(Data extracted from a collection)
——

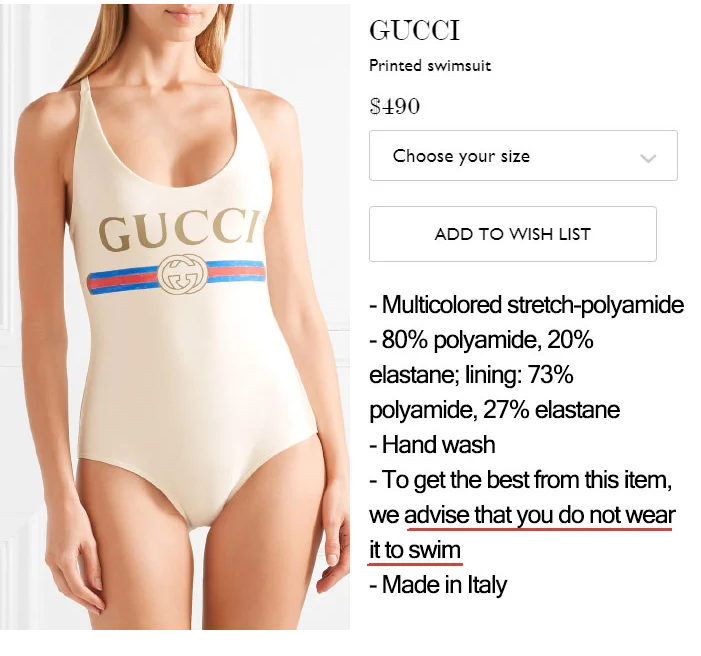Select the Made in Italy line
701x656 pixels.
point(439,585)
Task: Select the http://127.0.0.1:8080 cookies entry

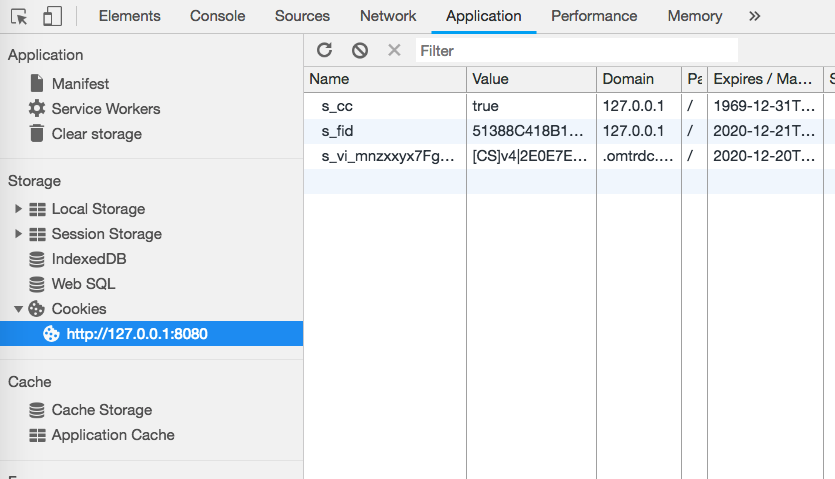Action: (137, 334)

——

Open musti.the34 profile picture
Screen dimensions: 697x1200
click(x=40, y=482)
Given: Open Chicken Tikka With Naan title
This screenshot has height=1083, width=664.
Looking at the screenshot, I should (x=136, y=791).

——

# Problem
Given the word "Open", show every line of the records that contains it.

# The completed task
Open musti.the34 profile picture
Given: Open Chicken Tikka With Naan title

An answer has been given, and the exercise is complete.